He is very downward. Very low neck set and slanted shoulders. I don't like him at all i'm sorry..


----------



## Aurora1999 (Dec 4, 2015)

He is beautiful


----------



## Kay Armstrong (Jun 28, 2015)

ok, but he's sure pretty.


----------



## JCnGrace (Apr 28, 2013)

I'm not a fan.


----------



## tinyliny (Oct 31, 2009)

I think he has the nice confirmation for western pleasure. While he is downhill , he moves pretty handily, and has clean legs to my eye. To what sort if mare would you breed?


----------



## Red Gate Farm (Aug 28, 2011)

Another thing to look for is what he's been bred to and what was the resulting foal? If he's been bred to a mare that is similar to yours, was the foal something you'd want?

Or maybe just buy one of his already on the ground and be a year ahead.


----------



## BekahBear (Jan 16, 2008)

tinyliny said:


> I think he has the nice confirmation for western pleasure. While he is downhill , he moves pretty handily, and has clean legs to my eye. To what sort if mare would you breed?


attached is a picture of my mare (its not great, but its the best confo shot i have of her right now. 

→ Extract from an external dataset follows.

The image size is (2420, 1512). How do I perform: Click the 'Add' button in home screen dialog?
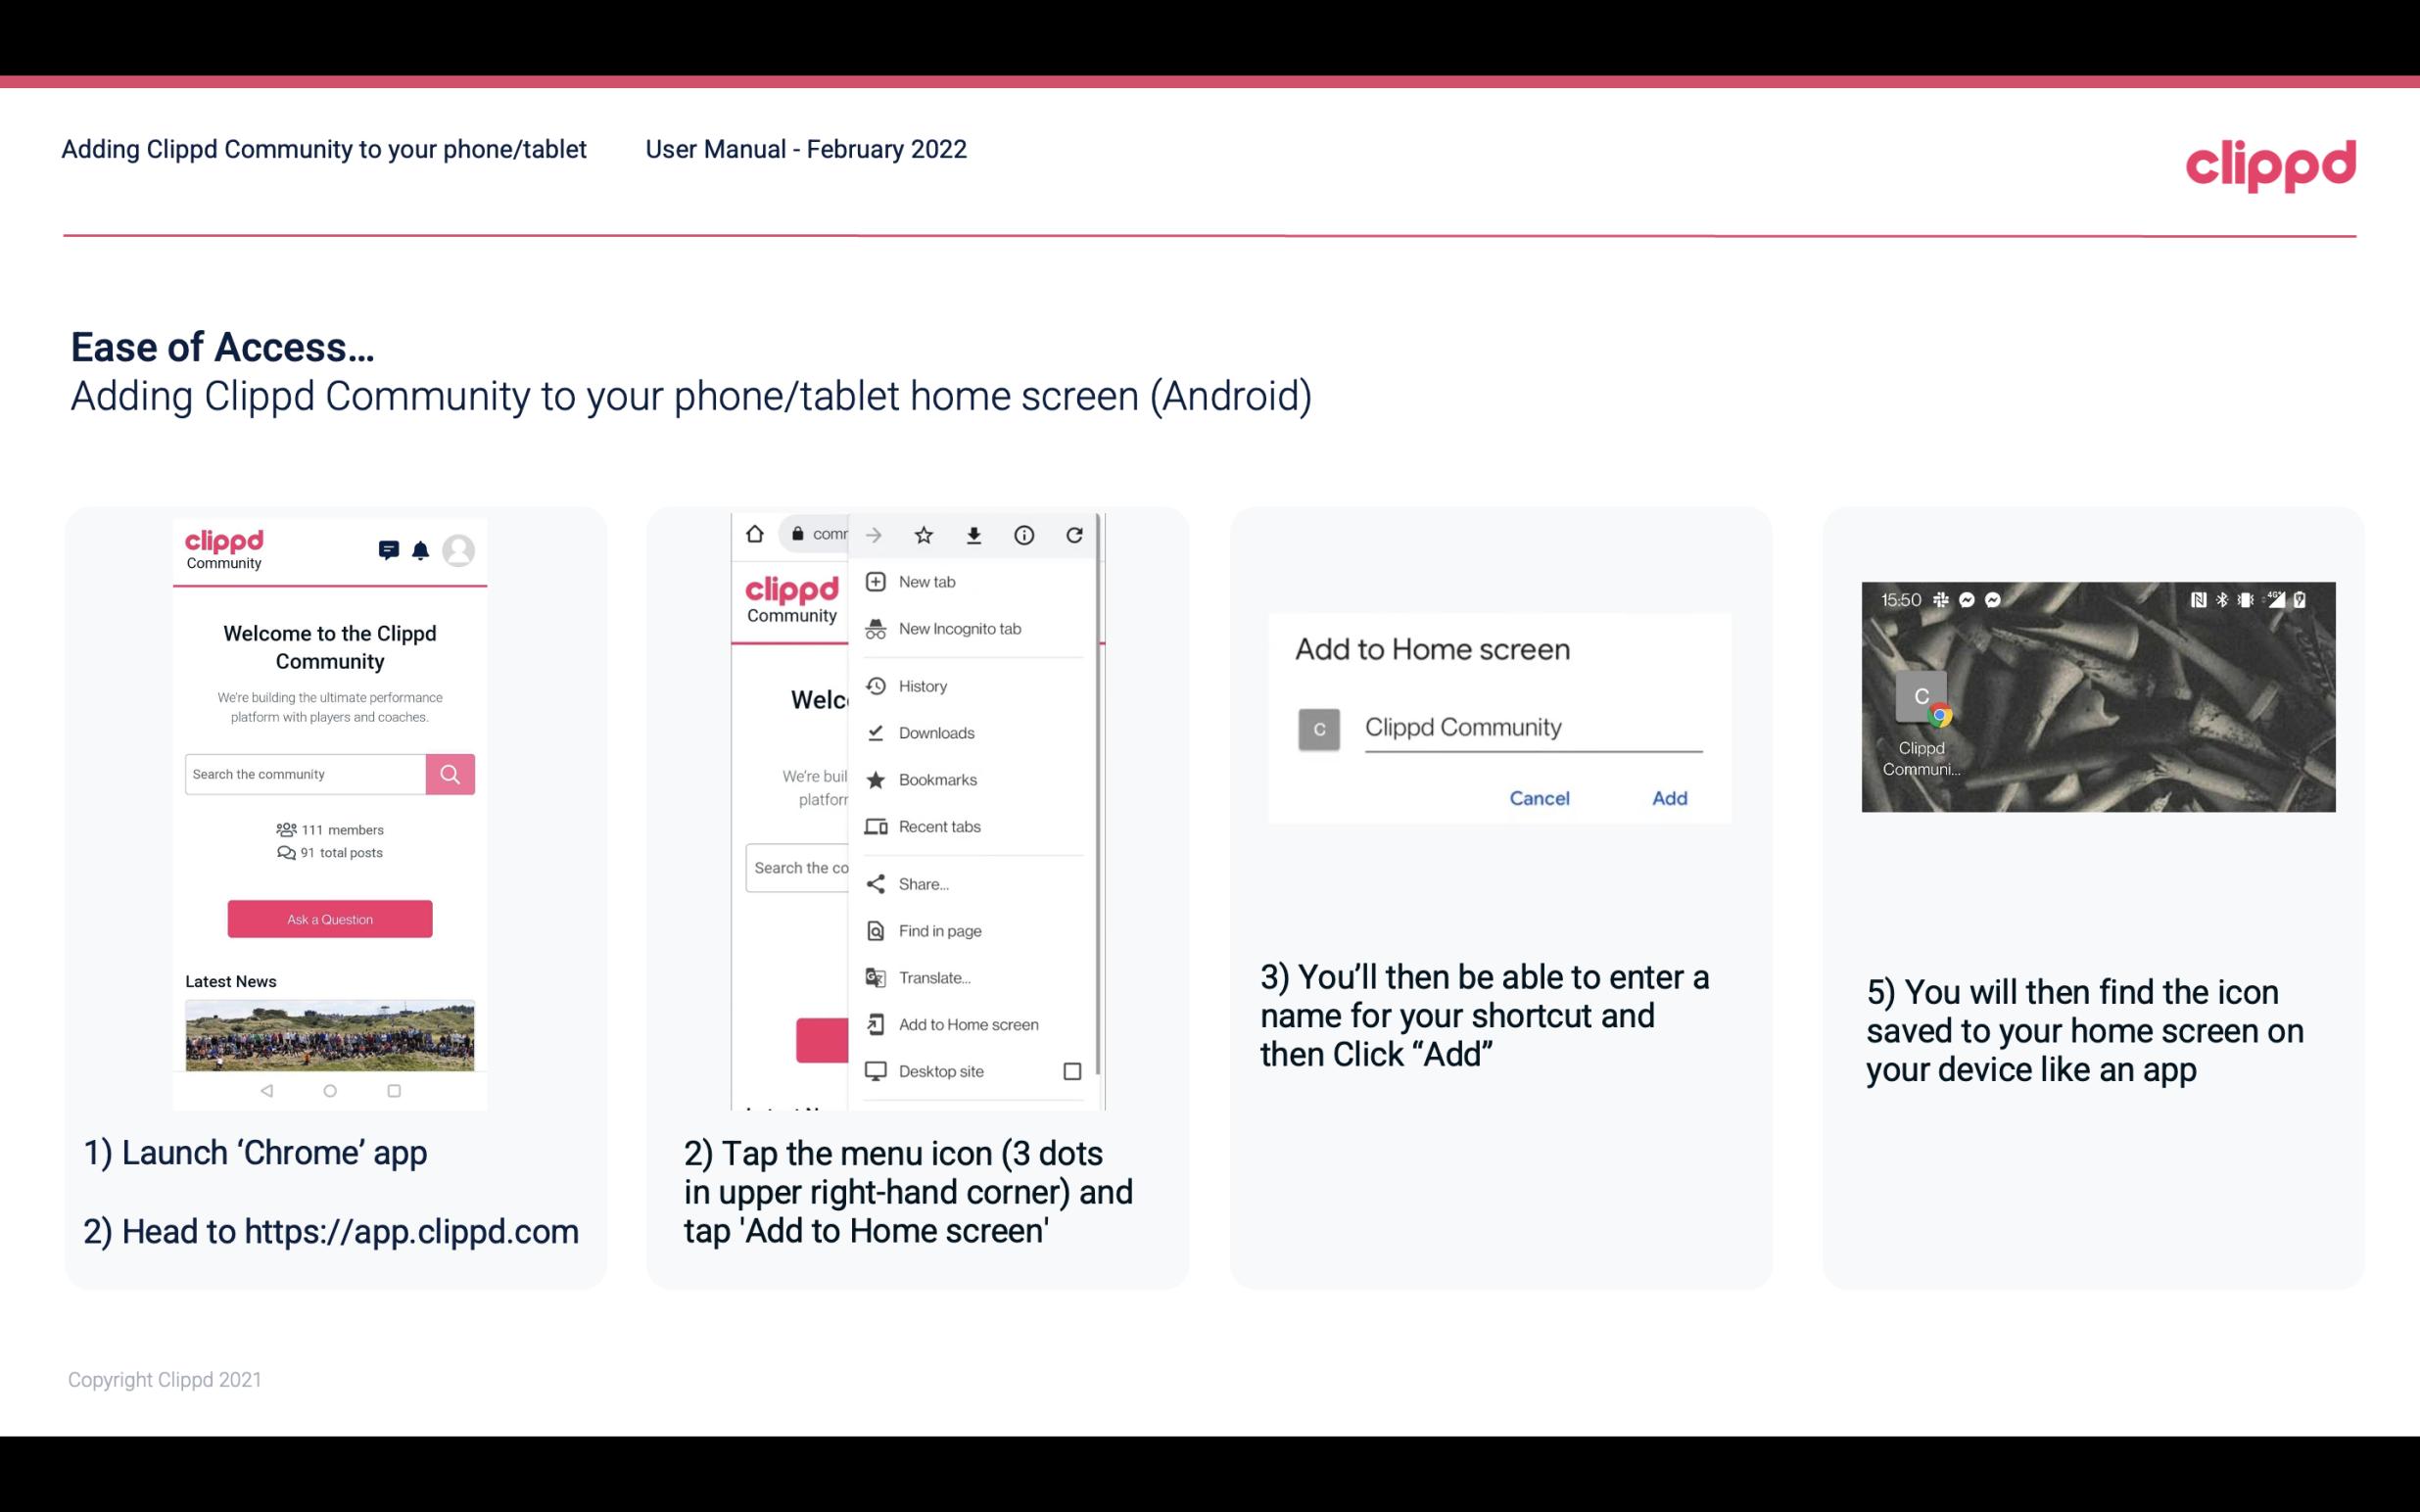tap(1669, 796)
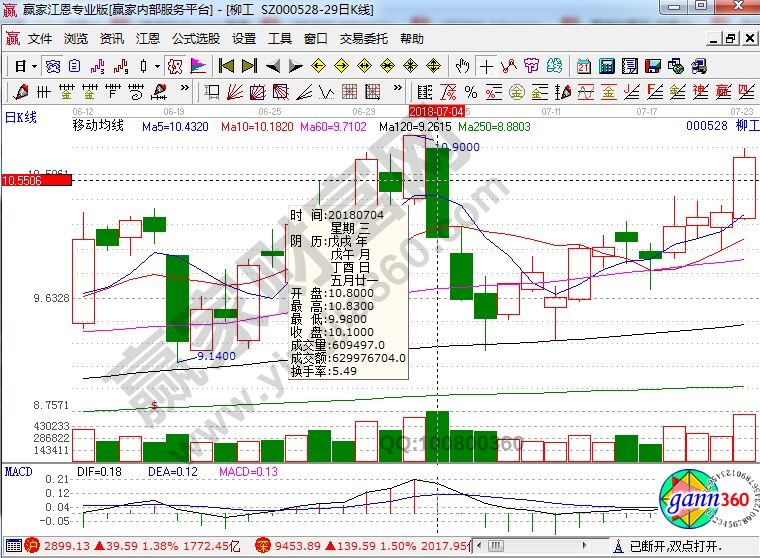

here is her pedigree: Showtime Specialty Paint

i dont show anymore and haven't in several years. at this point i dont plan to show in the future either. i would be doing hunter under saddle and low hunter over fences type work with the baby for the most part. i also do some trail riding through the washes sometimes. i dont need anything that will be perfect and win the blue ribbon at big shows. i just need something that i can enjoy at home.


----------



## Smilie (Oct 4, 2010)

He is not built downhill. look at the confo shot, where fence line is straight behind him, and not where he is being ridden, going downhill, bareback, as that fence line behind him shows.
Niced slope to shoulder and nice short back
Maybe a tad front end heavy, but nice balance over all
No, he does not have western pl conformation, but has that of aHUS horse


----------



## SorrelHorse (Apr 9, 2009)

Agreed Smilie.

I like the stud. If you are not showing, I would be prioritizing the mind of the stud above a lot of other things. You will not find a conformationally flawless stud and this forum tends to overplay some things that I would not consider a big deal per se. He is a balanced animal with a nice pedigree, color, solid shape to him. He should produce nicely.


----------



## Smilie (Oct 4, 2010)

Just watched the video. he has HUS movement, as he should, going back to These Irons ARE HOT, and using that TB cross, popular for HUS horses
He is neither western pl bred, not built like a western pl horse, and moves like aHUS horse.
If I was going to fault him, he toes out some from the fetlocks down

Lets give fair confo evaluations! A good slope to shoulder is plus, a short back is a plus, and not call a horse downhill when he is not
If you don't know western pl breeding from HUNTer Under saddle breeding, nor the movement desired by either, or the confo, please don't tell the OP the horse has western pl movement!
Conformation evaluations have to be based on actual conformation, and not preferences
I'm not saying he would be my choice, as I don't bred for HUS horses, and prefer the SKYS BLUE BOY bred HUS horses, but he certainly is stallion material.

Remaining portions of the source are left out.